Entries shown Start Marker

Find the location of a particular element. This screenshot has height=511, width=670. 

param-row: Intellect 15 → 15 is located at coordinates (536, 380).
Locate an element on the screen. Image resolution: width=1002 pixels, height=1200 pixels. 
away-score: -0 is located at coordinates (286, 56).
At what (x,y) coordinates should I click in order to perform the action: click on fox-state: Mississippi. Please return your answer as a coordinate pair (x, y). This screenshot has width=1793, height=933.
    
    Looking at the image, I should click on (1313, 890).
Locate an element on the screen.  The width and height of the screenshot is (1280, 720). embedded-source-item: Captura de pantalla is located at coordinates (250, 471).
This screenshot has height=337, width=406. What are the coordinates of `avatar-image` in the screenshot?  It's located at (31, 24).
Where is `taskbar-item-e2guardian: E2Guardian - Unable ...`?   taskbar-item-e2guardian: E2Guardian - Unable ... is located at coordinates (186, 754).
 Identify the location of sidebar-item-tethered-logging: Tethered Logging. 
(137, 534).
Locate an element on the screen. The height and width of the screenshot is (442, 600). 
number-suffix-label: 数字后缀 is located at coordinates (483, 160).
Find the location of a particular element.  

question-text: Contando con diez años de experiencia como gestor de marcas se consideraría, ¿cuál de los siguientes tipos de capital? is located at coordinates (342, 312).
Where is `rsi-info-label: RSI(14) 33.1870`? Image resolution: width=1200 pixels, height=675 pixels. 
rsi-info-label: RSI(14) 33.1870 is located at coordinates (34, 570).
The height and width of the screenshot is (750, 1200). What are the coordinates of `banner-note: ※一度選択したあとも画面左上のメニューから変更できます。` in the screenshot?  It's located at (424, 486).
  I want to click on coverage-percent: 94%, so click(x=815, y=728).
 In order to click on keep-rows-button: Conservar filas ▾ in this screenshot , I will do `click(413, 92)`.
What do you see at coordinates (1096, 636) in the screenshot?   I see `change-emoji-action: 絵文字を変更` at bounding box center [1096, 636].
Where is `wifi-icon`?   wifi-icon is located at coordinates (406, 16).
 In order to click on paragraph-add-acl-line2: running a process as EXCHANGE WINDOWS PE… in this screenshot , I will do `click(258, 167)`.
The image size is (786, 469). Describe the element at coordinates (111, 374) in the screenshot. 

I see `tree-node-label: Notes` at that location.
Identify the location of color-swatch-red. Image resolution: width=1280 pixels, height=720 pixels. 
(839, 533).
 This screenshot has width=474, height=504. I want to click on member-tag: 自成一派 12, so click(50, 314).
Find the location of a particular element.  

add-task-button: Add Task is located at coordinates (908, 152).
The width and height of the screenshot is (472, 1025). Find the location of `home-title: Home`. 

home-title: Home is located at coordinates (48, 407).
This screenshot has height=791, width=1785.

Entries shown End Marker

> Work instruction
Please render the entries above as a JSON list of strings, one string for each line, with blank lines omitted.

> Finished exercise
[
  "Find the location of a particular element. This screenshot has height=511, width=670. ",
  "param-row: Intellect 15 → 15 is located at coordinates (536, 380).",
  "Locate an element on the screen. Image resolution: width=1002 pixels, height=1200 pixels. ",
  "away-score: -0 is located at coordinates (286, 56).",
  "At what (x,y) coordinates should I click in order to perform the action: click on fox-state: Mississippi. Please return your answer as a coordinate pair (x, y). This screenshot has width=1793, height=933.",
  "    Looking at the image, I should click on (1313, 890).",
  "Locate an element on the screen.  The width and height of the screenshot is (1280, 720). embedded-source-item: Captura de pantalla is located at coordinates (250, 471).",
  "This screenshot has height=337, width=406. What are the coordinates of `avatar-image` in the screenshot?  It's located at (31, 24).",
  "Where is `taskbar-item-e2guardian: E2Guardian - Unable ...`?   taskbar-item-e2guardian: E2Guardian - Unable ... is located at coordinates (186, 754).",
  " Identify the location of sidebar-item-tethered-logging: Tethered Logging. ",
  "(137, 534).",
  "Locate an element on the screen. The height and width of the screenshot is (442, 600). ",
  "number-suffix-label: 数字后缀 is located at coordinates (483, 160).",
  "Find the location of a particular element.  ",
  "question-text: Contando con diez años de experiencia como gestor de marcas se consideraría, ¿cuál de los siguientes tipos de capital? is located at coordinates (342, 312).",
  "Where is `rsi-info-label: RSI(14) 33.1870`? Image resolution: width=1200 pixels, height=675 pixels. ",
  "rsi-info-label: RSI(14) 33.1870 is located at coordinates (34, 570).",
  "The height and width of the screenshot is (750, 1200). What are the coordinates of `banner-note: ※一度選択したあとも画面左上のメニューから変更できます。` in the screenshot?  It's located at (424, 486).",
  "  I want to click on coverage-percent: 94%, so click(x=815, y=728).",
  " In order to click on keep-rows-button: Conservar filas ▾ in this screenshot , I will do `click(413, 92)`.",
  "What do you see at coordinates (1096, 636) in the screenshot?   I see `change-emoji-action: 絵文字を変更` at bounding box center [1096, 636].",
  "Where is `wifi-icon`?   wifi-icon is located at coordinates (406, 16).",
  " In order to click on paragraph-add-acl-line2: running a process as EXCHANGE WINDOWS PE… in this screenshot , I will do `click(258, 167)`.",
  "The image size is (786, 469). Describe the element at coordinates (111, 374) in the screenshot. ",
  "I see `tree-node-label: Notes` at that location.",
  "Identify the location of color-swatch-red. Image resolution: width=1280 pixels, height=720 pixels. ",
  "(839, 533).",
  " This screenshot has width=474, height=504. I want to click on member-tag: 自成一派 12, so click(50, 314).",
  "Find the location of a particular element.  ",
  "add-task-button: Add Task is located at coordinates (908, 152).",
  "The width and height of the screenshot is (472, 1025). Find the location of `home-title: Home`. ",
  "home-title: Home is located at coordinates (48, 407).",
  "This screenshot has height=791, width=1785."
]